#### [Problem statement]
Scan the records below for the line containing "888x825 pixels." and the line containing "Enable the ACL属性". Copy both, plus every line between, exactly.

[Stored records]
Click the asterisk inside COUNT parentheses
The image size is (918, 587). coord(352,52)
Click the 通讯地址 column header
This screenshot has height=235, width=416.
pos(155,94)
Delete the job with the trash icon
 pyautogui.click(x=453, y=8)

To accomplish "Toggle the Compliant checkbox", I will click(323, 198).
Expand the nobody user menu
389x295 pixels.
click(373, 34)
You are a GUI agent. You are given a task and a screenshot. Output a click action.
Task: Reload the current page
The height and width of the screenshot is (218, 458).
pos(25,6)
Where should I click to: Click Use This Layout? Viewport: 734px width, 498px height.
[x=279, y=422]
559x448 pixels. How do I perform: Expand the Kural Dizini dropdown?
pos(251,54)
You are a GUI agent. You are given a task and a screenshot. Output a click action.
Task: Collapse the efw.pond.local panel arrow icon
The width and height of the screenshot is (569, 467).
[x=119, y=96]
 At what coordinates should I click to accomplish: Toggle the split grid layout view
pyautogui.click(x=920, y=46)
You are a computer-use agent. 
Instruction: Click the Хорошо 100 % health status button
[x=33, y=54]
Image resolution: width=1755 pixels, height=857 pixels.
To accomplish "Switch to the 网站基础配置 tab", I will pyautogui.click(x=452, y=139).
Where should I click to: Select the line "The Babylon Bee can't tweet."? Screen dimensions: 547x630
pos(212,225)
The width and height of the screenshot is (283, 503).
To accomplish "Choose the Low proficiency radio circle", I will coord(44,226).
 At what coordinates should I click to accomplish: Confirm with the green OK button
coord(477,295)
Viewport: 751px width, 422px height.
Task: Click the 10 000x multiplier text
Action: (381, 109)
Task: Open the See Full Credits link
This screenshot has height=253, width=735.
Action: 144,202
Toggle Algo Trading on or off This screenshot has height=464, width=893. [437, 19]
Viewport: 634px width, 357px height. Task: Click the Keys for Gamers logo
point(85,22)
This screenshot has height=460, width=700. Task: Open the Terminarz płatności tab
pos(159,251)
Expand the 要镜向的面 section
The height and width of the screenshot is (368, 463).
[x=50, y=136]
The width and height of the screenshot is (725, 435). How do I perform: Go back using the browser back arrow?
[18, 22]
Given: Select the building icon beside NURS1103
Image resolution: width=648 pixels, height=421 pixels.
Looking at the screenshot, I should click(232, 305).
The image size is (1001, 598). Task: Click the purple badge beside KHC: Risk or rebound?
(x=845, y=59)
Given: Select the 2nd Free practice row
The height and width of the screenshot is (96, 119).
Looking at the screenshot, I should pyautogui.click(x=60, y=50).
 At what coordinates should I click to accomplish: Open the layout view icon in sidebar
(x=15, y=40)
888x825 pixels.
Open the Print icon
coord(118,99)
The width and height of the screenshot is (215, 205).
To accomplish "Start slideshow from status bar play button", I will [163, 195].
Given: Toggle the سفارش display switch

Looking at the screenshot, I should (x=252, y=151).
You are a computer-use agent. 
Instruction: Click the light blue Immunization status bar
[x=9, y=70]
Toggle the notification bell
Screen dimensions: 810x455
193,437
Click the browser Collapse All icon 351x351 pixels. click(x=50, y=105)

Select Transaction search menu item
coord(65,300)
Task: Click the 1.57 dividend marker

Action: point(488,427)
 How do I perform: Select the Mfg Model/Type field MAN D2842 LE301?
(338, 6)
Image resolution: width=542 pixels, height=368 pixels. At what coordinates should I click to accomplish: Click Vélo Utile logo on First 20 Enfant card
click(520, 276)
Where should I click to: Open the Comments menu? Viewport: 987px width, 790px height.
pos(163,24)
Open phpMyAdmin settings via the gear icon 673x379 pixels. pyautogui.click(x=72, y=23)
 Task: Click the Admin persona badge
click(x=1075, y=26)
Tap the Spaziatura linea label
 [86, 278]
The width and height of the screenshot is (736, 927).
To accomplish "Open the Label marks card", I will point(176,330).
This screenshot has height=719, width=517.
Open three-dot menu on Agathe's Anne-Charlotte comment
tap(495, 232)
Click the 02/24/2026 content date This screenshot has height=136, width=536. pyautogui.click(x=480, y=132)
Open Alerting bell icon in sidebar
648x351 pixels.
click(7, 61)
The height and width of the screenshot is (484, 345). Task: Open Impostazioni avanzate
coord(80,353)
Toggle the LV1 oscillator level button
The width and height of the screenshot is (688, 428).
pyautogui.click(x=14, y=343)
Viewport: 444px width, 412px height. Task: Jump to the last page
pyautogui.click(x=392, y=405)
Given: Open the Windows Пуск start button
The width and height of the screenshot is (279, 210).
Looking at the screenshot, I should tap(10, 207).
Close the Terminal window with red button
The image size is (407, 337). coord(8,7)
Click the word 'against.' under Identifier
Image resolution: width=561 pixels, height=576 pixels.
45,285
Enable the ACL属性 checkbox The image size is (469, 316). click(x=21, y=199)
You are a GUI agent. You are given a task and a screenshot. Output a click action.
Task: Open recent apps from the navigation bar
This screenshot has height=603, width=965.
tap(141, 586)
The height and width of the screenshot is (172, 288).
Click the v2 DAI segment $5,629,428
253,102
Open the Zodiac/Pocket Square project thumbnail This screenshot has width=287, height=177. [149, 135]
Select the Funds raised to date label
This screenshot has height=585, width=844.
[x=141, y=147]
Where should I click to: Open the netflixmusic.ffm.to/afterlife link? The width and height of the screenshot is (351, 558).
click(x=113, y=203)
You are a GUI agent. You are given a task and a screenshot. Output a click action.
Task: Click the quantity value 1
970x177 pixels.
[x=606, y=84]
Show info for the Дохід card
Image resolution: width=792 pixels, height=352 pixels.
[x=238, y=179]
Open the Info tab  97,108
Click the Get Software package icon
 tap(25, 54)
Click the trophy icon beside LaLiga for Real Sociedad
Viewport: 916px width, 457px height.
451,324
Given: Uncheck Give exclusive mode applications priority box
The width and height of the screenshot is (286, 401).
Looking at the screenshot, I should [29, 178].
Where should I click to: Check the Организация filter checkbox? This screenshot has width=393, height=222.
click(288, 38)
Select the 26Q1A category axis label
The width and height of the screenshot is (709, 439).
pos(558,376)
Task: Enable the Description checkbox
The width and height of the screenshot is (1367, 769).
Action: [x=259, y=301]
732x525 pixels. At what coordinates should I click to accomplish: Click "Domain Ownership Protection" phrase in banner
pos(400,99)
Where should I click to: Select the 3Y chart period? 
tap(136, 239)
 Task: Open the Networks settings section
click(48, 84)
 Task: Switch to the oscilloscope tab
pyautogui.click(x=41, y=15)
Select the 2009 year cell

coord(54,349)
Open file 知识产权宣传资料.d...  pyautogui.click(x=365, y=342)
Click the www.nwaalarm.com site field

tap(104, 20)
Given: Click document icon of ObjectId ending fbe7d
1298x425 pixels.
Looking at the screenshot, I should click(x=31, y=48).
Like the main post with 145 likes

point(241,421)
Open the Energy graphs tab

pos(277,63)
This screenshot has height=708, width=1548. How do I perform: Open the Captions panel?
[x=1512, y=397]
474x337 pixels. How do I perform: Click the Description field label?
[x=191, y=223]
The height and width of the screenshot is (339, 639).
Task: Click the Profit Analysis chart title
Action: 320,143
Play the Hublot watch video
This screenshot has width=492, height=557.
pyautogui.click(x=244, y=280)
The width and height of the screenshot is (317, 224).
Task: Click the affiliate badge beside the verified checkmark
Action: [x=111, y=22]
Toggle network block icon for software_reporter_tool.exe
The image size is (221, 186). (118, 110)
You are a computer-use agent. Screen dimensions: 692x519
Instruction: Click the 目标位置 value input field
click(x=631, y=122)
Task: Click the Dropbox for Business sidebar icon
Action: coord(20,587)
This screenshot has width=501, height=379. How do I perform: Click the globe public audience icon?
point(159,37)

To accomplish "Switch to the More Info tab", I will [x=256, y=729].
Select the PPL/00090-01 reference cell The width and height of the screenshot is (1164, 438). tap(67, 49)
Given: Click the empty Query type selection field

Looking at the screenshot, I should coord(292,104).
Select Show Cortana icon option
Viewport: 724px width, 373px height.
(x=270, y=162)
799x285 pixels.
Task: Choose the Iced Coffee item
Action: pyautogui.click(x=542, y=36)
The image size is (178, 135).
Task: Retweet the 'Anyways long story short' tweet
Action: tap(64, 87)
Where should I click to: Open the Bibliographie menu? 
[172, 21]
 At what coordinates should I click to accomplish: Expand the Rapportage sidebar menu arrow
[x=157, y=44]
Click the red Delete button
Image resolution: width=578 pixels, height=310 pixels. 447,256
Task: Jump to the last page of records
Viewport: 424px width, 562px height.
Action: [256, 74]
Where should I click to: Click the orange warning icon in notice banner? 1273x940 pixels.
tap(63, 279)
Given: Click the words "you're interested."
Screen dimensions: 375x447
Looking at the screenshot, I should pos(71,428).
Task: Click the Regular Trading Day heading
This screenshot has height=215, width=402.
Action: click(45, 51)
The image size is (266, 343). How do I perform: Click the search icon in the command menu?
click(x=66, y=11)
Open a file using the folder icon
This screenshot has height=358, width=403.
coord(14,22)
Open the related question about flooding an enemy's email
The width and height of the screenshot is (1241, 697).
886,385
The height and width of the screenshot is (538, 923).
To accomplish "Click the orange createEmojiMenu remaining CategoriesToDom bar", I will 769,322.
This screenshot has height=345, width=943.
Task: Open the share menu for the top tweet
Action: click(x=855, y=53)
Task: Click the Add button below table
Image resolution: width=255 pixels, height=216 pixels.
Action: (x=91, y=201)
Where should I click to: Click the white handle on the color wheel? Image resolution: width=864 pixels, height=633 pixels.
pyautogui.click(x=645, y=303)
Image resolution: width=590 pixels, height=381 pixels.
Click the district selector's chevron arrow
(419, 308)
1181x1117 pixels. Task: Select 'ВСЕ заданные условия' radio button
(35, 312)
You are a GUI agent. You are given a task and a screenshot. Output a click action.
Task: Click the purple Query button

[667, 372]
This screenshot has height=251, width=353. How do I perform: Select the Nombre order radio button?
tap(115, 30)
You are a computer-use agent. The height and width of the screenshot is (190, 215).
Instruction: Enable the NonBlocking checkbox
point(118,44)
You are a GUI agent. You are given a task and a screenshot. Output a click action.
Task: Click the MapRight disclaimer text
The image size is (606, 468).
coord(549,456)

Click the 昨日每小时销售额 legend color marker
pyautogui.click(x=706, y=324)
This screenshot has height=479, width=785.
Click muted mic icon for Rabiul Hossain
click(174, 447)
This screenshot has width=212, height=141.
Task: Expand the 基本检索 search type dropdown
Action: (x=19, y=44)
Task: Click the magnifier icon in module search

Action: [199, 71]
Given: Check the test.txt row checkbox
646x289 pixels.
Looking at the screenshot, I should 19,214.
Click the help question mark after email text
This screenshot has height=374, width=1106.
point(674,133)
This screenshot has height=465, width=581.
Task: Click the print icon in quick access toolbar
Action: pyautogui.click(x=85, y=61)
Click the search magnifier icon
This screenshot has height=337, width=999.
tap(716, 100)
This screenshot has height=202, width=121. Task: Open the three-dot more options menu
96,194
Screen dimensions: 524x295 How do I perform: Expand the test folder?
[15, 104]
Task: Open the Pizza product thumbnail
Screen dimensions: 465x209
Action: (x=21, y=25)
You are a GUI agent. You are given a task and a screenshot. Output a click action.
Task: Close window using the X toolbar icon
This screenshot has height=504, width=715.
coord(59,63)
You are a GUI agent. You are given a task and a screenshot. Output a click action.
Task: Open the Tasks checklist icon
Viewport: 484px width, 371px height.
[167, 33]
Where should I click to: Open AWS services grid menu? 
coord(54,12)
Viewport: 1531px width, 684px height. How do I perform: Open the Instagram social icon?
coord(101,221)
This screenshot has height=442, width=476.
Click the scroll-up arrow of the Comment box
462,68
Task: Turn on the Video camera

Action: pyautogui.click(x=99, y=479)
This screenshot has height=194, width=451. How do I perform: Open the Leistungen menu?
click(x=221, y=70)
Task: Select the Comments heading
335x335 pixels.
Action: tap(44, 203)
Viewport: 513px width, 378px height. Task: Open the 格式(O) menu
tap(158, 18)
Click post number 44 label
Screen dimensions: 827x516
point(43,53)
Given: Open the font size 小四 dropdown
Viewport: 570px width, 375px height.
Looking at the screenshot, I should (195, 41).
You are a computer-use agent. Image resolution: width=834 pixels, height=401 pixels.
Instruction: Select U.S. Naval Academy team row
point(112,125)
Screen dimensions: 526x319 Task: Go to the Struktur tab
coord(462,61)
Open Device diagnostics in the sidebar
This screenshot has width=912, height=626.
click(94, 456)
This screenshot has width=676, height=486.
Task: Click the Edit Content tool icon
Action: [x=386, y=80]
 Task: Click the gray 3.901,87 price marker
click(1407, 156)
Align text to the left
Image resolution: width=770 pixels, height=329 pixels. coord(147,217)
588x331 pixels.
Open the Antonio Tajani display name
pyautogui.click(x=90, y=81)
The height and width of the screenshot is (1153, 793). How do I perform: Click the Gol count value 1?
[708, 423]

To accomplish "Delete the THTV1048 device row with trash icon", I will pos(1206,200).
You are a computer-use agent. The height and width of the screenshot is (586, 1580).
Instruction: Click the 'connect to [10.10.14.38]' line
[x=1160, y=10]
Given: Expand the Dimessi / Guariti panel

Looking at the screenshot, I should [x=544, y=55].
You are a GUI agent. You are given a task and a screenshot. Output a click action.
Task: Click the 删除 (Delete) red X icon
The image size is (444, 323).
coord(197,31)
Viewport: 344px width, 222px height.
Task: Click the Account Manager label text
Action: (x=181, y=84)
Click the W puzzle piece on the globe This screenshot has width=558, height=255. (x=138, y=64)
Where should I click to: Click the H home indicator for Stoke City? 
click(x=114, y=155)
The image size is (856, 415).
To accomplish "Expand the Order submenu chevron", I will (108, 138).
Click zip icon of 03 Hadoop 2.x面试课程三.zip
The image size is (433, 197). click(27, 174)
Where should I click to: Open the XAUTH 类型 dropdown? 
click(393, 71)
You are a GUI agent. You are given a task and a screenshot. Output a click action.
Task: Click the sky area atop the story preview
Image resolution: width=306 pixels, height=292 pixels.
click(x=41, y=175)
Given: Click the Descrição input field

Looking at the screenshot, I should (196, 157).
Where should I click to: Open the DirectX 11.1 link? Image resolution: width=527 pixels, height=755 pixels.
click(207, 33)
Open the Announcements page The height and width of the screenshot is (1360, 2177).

#### [Task result]
888x825 pixels.
Open the Print icon
coord(118,99)
The width and height of the screenshot is (215, 205).
To accomplish "Start slideshow from status bar play button", I will [163, 195].
Given: Toggle the سفارش display switch

Looking at the screenshot, I should (x=252, y=151).
You are a computer-use agent. 
Instruction: Click the light blue Immunization status bar
[x=9, y=70]
Toggle the notification bell
Screen dimensions: 810x455
193,437
Click the browser Collapse All icon 351x351 pixels. click(x=50, y=105)

Select Transaction search menu item
coord(65,300)
Task: Click the 1.57 dividend marker

Action: point(488,427)
 How do I perform: Select the Mfg Model/Type field MAN D2842 LE301?
(338, 6)
Image resolution: width=542 pixels, height=368 pixels. At what coordinates should I click to accomplish: Click Vélo Utile logo on First 20 Enfant card
click(520, 276)
Where should I click to: Open the Comments menu? Viewport: 987px width, 790px height.
pos(163,24)
Open phpMyAdmin settings via the gear icon 673x379 pixels. pyautogui.click(x=72, y=23)
 Task: Click the Admin persona badge
click(x=1075, y=26)
Tap the Spaziatura linea label
 [86, 278]
The width and height of the screenshot is (736, 927).
To accomplish "Open the Label marks card", I will point(176,330).
This screenshot has height=719, width=517.
Open three-dot menu on Agathe's Anne-Charlotte comment
tap(495, 232)
Click the 02/24/2026 content date This screenshot has height=136, width=536. pyautogui.click(x=480, y=132)
Open Alerting bell icon in sidebar
648x351 pixels.
click(7, 61)
The height and width of the screenshot is (484, 345). Task: Open Impostazioni avanzate
coord(80,353)
Toggle the LV1 oscillator level button
The width and height of the screenshot is (688, 428).
pyautogui.click(x=14, y=343)
Viewport: 444px width, 412px height. Task: Jump to the last page
pyautogui.click(x=392, y=405)
Given: Open the Windows Пуск start button
The width and height of the screenshot is (279, 210).
Looking at the screenshot, I should tap(10, 207).
Close the Terminal window with red button
The image size is (407, 337). coord(8,7)
Click the word 'against.' under Identifier
Image resolution: width=561 pixels, height=576 pixels.
45,285
Enable the ACL属性 checkbox The image size is (469, 316). click(x=21, y=199)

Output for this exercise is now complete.